State Route 156 (SR 156) is a 23 mi state highway in the U.S. state of Maine. It is located entirely in Franklin County and runs between Weld and the Chesterville village of Farmington Falls.

==Route description==
SR 156 begins in the town of Weld at an intersection with SR 142. It heads southeast past a few houses and the Weld Town Hall in an otherwise rural area of Weld. It enters the unincorporated South Franklin heading through a mostly wooded area continuing south west. After entering Wilton the number of houses lining the road begins to slowly increase especially as it reaches the settlement of Wilton Intervale.

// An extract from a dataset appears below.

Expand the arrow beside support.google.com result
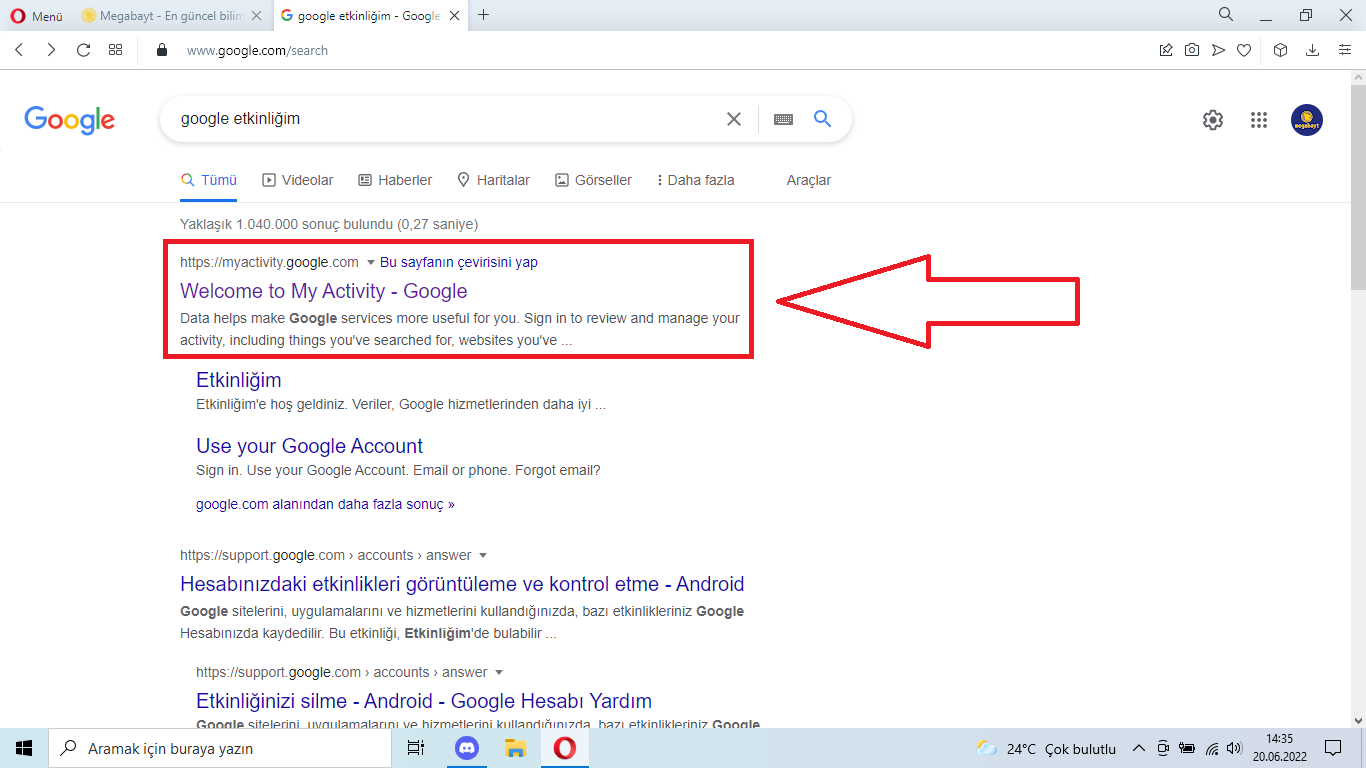 pos(483,555)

Some small farms line the road as SR 156 heads towards downtown Wilton. Before entering the town center, the road passes Wilson Lake Country Club and a factory. At the intersection of Weld Road and Main Street, surrounded by a few small businesses and houses, SR 156 turns east along Main Street for one block before turning southeast onto Depot Street. The road generally follows Wilson Stream whilst passing homes and a small factory before heading towards another business district in the town. Nearing the town line at the settlement of Dryden, SR 156 intersects U.S. Route 2 (US 2) and SR 4.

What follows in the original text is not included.